Update Your Code to Accept Strings

In R2016b, MATLAB® introduced string arrays as a data type for text. In a future release, all MathWorks® products will be compatible with string arrays. Compatible means that if you can specify text as a character vector or a cell array of character vectors, then you also can specify it as a string array. Now you can adopt string arrays as a text data type in your own code.

If you write code for other MATLAB users, then it is to your advantage to update your API to accept string arrays, while maintaining backward compatibility with other text data types. String adoption makes your code consistent with MathWorks products.

If your code has few dependencies, or if you are developing new code, then consider using string arrays as your primary text data type for better performance. In that case, best practice is to write or update your API to accept input arguments that are character vectors, cell arrays of character vectors, or string arrays.

For the definitions of string array and other terms, see Terminology for Character and String Arrays.

What Are String Arrays?

In MATLAB, you can store text data in two ways. One way is to use a character array, which is a sequence of characters, just as a numeric array is a sequence of numbers. Or, starting in R2016b, the other way is to store a sequence of characters in a string. You can store multiple strings in a string array. For more information, see Characters and Strings.

Recommended Approaches for String Adoption in Old APIs

When your code has many dependencies, and you must maintain backward compatibility, follow these approaches for updating functions and classes to present a compatible API.

Functions

  • Accept string arrays as input arguments.

    • If an input argument can be either a character vector or a cell array of character vectors, then update your code so that the argument also can be a string array. For example, consider a function that has an input argument you can specify as a character vector (using single quotes). Best practice is to update the function so that the argument can be specified as either a character vector or a string scalar (using double quotes).

  • Accept strings as both names and values in name-value pair arguments.
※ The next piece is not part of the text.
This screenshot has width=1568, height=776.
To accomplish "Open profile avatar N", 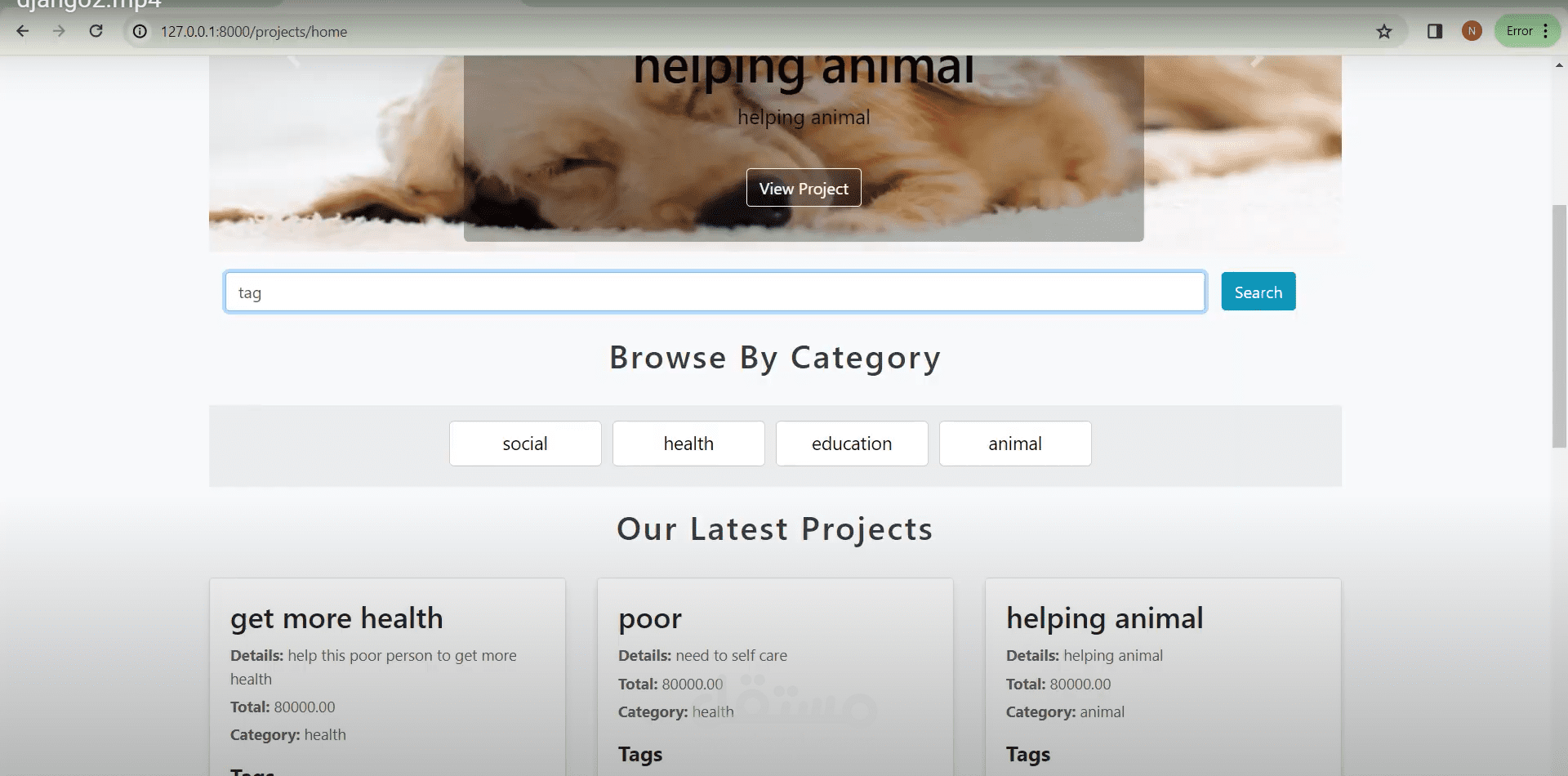I will pyautogui.click(x=1472, y=31).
    • In name-value pair arguments, allow names to be specified as either character vectors or strings—that is, with either single or double quotes around the name. If a value can be a character vector or cell array of character vectors, then update your code so that it also can be a string array.

  • Do not accept cell arrays of string arrays for text input arguments.
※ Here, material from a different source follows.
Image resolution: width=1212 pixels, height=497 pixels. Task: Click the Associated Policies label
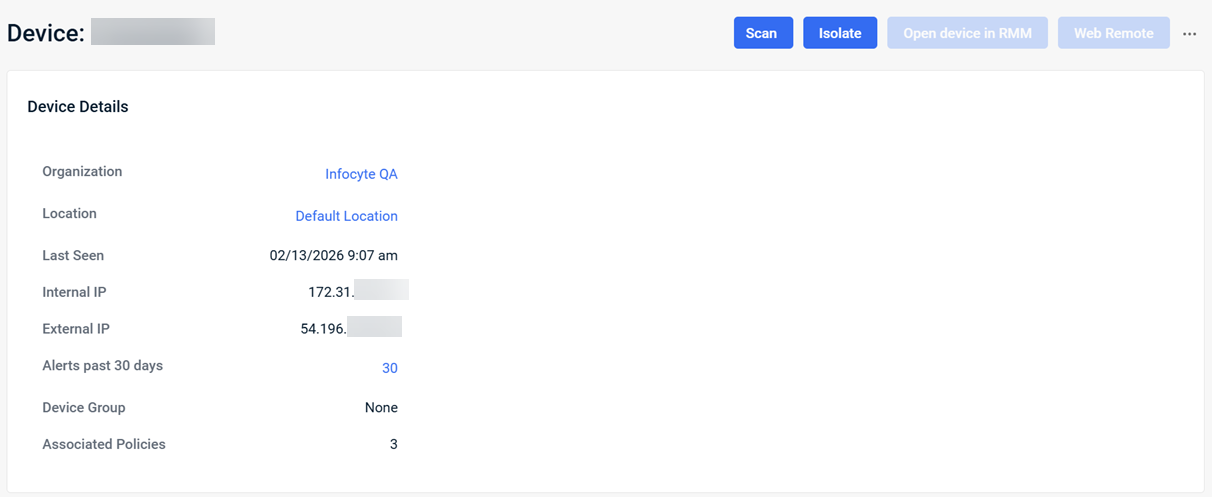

    • A cell array of string arrays has a string array in each cell. For example, {"hello","world"} is a cell array of string arrays. While you can create such a cell array, it is not recommended for storing text. The elements of a string array have the same data type and are stored efficiently. If you store strings in a cell array, then you lose the advantages of using a string array.
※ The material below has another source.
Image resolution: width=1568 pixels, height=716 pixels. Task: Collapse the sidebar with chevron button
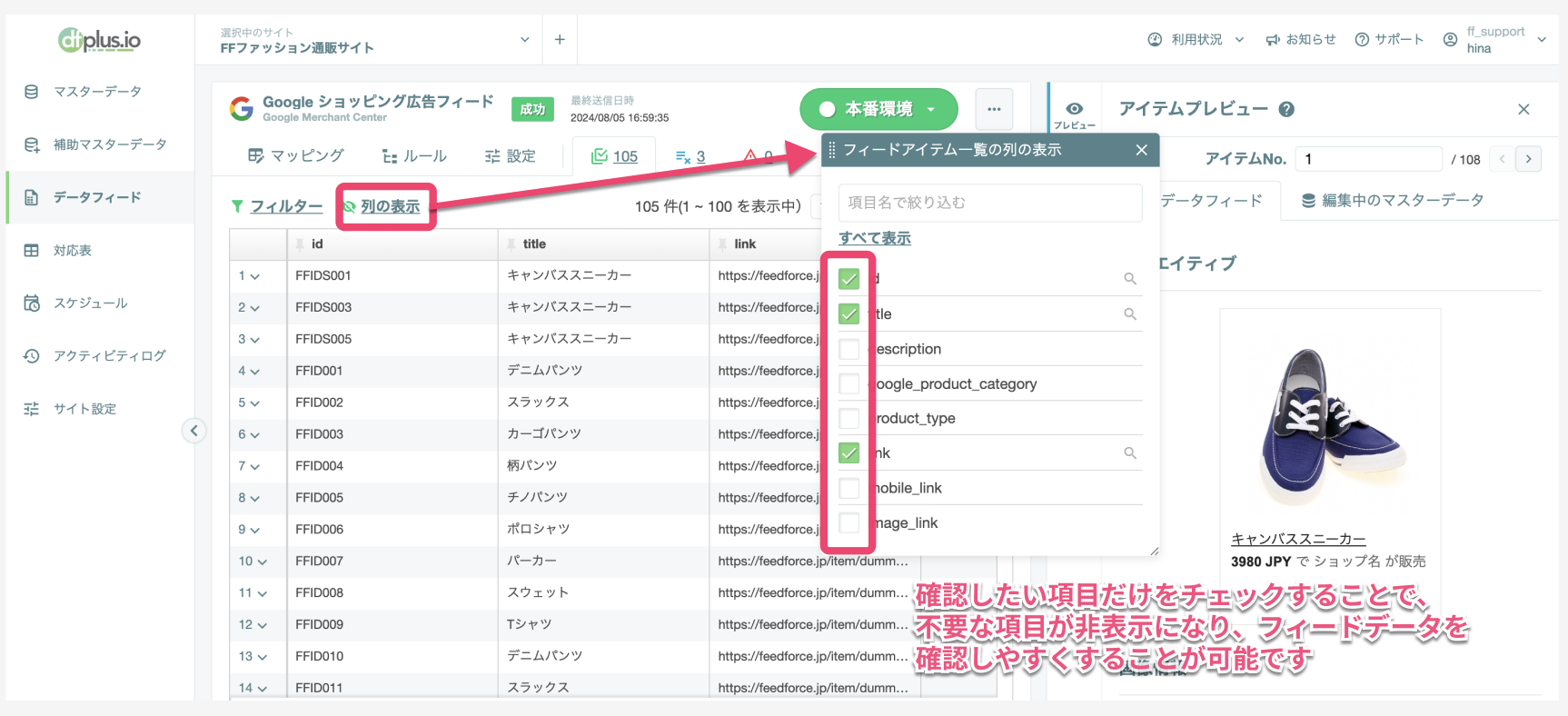(x=194, y=431)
      However, if your code accepts heterogeneous cell arrays as inputs, then consider accepting cell arrays that contain strings. You can convert any strings in such a cell array to character vectors.

  • In general, do not change the output type.

    • If your function returns a character vector or cell array of character vectors, then do not change the output type, even if the function accepts string arrays as inputs. For example, the fileread function accepts an input file name specified as either a character vector or a string, but the function returns the file contents as a character vector. By keeping the output type the same, you can maintain backward compatibility.

  • Return the same data type when the function modifies input text.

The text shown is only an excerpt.